Swedish church to allow gay marriages
UPPSALA, Sweden (Reuters) - Sweden's Lutheran church decided on Thursday to conduct gay weddings in the Nordic country from next month.
"We are the first major church to do this," said Kristina Grenholm, the church's director of theology. The decision came after the Swedish parliament earlier this year passed legislation allowing homosexuals to legally marry, changing a previous law permitting legal unions but not formal marriage.
"For my part, the right decision was taken, but I can empathise with the many who believe this has gone too fast," Archbishop of Sweden Anders Wejryd told a news conference.
The church said in a statement it would begin wedding same-sex couples on Nov. 1.
Sweden's Lutheran church, which split from the state in 2000 but remains the country's largest religious community, had previously said it was open to registering same-sex unions but wanted to reserve the term matrimony for heterosexual marriages.
The new legislation, which came into force on May 1, eliminated legal distinctions between heterosexual and homosexual spouses, but does not force dissenting clergy to wed gay couples.

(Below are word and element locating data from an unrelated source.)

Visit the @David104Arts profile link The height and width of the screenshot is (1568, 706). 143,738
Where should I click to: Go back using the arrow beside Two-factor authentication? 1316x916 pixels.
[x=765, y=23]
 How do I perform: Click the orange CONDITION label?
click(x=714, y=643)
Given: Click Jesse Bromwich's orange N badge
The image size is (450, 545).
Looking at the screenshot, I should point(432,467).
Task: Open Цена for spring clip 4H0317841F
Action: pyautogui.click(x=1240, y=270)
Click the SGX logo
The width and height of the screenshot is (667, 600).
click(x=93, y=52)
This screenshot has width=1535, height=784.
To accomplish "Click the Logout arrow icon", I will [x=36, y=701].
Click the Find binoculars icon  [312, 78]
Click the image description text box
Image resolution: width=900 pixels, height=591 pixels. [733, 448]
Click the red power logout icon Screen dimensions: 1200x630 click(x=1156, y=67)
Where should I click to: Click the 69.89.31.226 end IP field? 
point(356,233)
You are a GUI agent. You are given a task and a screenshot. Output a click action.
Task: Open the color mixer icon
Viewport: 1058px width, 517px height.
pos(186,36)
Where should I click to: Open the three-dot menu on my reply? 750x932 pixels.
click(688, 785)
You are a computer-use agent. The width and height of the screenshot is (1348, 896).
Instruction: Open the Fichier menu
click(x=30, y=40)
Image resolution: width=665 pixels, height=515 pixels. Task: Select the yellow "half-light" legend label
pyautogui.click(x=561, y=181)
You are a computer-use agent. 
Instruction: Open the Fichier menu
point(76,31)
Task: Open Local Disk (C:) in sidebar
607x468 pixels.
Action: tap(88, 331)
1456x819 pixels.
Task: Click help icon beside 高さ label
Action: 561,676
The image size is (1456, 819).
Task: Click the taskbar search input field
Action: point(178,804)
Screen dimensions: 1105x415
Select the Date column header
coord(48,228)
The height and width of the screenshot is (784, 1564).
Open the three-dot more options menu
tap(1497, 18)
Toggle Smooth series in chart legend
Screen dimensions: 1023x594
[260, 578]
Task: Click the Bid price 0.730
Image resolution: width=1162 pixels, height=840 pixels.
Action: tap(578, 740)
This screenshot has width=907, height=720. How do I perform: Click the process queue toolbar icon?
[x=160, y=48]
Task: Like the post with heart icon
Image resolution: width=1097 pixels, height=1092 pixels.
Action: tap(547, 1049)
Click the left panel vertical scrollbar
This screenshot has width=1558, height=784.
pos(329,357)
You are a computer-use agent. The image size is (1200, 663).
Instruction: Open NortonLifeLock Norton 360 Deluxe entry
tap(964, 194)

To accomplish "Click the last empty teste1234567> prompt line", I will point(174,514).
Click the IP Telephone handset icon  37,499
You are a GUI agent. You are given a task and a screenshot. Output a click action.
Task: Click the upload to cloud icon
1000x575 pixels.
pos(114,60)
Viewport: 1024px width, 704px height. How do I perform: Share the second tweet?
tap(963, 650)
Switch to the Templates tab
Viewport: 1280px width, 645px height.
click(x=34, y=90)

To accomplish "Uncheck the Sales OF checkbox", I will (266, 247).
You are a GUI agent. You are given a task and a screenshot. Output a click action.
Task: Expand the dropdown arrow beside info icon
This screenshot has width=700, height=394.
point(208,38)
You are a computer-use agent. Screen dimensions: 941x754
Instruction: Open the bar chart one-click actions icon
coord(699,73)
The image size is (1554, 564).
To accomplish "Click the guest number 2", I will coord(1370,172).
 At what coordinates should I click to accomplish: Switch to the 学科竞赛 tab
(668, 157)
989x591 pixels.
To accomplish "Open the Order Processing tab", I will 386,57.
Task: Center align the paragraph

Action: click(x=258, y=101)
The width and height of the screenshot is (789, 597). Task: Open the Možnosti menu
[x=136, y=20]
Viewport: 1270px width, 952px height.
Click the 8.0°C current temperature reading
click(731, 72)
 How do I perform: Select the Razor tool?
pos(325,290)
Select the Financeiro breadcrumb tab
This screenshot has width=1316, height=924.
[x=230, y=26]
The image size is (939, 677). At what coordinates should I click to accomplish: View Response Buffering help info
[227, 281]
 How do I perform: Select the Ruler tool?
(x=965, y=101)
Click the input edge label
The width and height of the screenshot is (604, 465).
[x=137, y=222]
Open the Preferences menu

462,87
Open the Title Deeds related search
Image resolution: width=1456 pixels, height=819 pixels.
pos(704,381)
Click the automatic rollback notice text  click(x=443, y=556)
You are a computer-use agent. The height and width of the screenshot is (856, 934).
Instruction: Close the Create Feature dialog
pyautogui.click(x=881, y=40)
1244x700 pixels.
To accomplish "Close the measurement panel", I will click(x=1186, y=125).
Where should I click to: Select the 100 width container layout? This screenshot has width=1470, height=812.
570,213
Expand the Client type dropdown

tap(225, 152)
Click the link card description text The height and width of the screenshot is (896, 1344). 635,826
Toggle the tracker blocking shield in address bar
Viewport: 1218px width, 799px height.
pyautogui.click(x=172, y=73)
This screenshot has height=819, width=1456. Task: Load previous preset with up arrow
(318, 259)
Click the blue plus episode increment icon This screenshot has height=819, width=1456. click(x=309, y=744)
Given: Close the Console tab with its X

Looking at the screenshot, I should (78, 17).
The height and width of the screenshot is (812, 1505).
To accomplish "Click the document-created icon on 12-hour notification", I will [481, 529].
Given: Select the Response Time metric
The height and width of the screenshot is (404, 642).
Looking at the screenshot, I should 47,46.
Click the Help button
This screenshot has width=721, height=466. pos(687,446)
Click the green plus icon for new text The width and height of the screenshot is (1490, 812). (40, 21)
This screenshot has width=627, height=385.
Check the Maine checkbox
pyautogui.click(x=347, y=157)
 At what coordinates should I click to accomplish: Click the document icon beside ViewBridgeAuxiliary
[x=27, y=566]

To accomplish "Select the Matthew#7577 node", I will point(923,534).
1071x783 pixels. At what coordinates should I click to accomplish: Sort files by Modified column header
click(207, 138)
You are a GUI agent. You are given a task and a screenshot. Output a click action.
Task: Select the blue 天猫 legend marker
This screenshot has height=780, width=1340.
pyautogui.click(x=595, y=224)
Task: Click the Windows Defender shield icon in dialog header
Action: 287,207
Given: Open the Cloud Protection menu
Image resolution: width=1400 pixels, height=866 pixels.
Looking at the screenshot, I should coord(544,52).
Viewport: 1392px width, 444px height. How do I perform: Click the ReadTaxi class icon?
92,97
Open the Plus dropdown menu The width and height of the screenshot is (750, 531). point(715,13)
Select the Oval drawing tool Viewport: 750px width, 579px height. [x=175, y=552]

A church official said individual priests would still not be required to perform gay marriages. However, local churches would have to ensure that they could wed same-sex couples, if necessary bringing in an outside priest to perform the ceremony.
Some within the church have opposed introducing gay marriage, saying it contravenes scripture. Half of Swedish couples get married in church, though regular church attendance is very low.